Dallo studio della moderna pianificazione emergono alcune problematiche tra loro interconnesse, le principali delle quali possono essere rappresentate dalla necessità di attrezzare il territorio per entrare nelle reti internazionali, accrescerne il livello di specializzazione e di peculiarità, garantire il mantenimento di identità locale. Se la vera caratteristica della globalizzazione è lo scambio continuo, la circolazione di merci ed informazioni favorita dalla banalizzazione dei costi di trasporto, potrebbe allora derivarne, in alcuni casi, una accentuazione della differenza e non una omologazione o indifferenza della localizzazione.
E' il rapporto impresa-territorio ad essere messo in discussione: oggi le imprese tendono a de-territorializzarsi, a vivere su più territori, a metterli in concorrenza. In un certo senso, il territorio non "possiede" più le imprese, parimenti, il territorio non può più contare solo sulle imprese che nascono localmente per ammortizzare gli investimenti necessari per competere nelle reti internazionali. Ogni area deve porsi il problema di attrarre imprese che non hanno esperienza di quel territorio ma ne colgono originalità, differenze, fattori distintivi, opportunità di insediamento ad elevata redditività.

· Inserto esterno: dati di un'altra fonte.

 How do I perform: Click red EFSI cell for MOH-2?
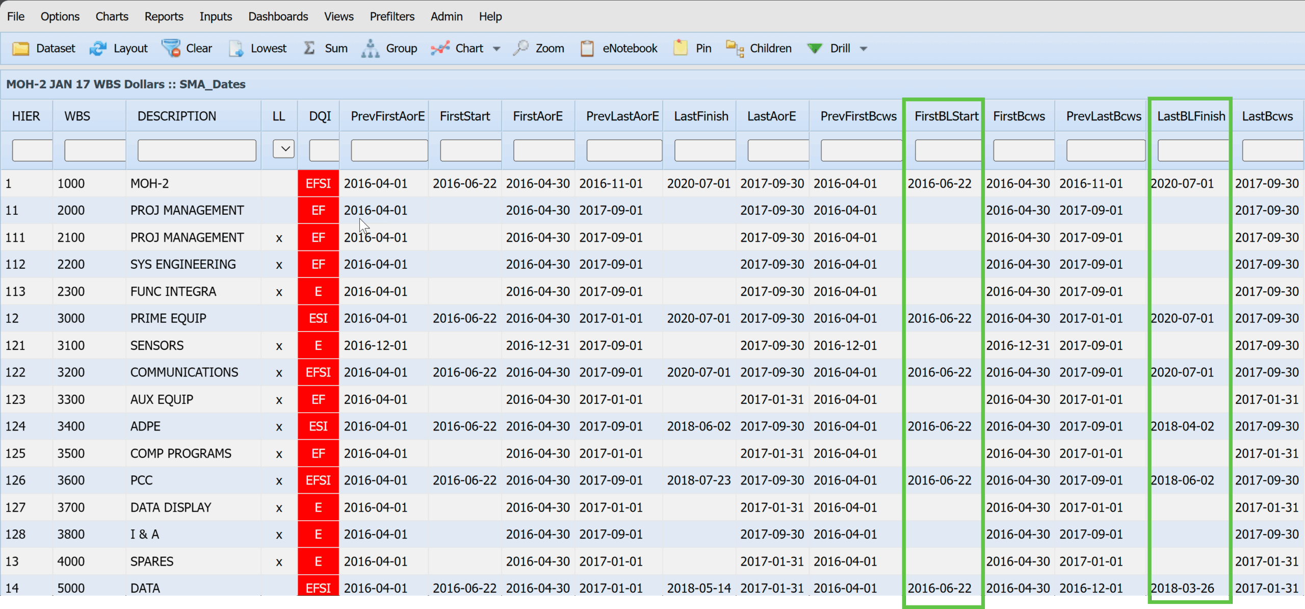(318, 184)
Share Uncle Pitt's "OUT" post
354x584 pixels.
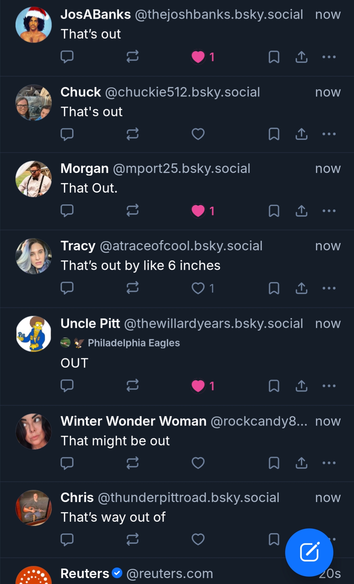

In tale mutato contesto assumono importanza strategica gli "spazi interstiziali", ovverosia i nodi in cui possono verificarsi strozzature ed inefficienze nella fluidificazione dei flussi materiali ed immateriali (infrastrutture portuali ed aeroportuali, piattaforme logistiche, reti stradali, ferroviarie e relative infrastrutture puntuali, nodi telematici). L'intermodalità è posta al centro di supply chain sempre più articolate e complesse che necessitano di processi e comportamenti efficienti e sempre più integrati, principalmente con riferimento ai servizi ed alle infrastrutture.
Il futuro dei territori a scala regionale dovrà quindi fondarsi su pianificazione, programmazione e progettualità infrastrutturale e di servizi, cioè reti sistemiche materiali ed immateriali per lo sviluppo sostenibile di territori geo-economicamente caratterizzati da fattori distintivi.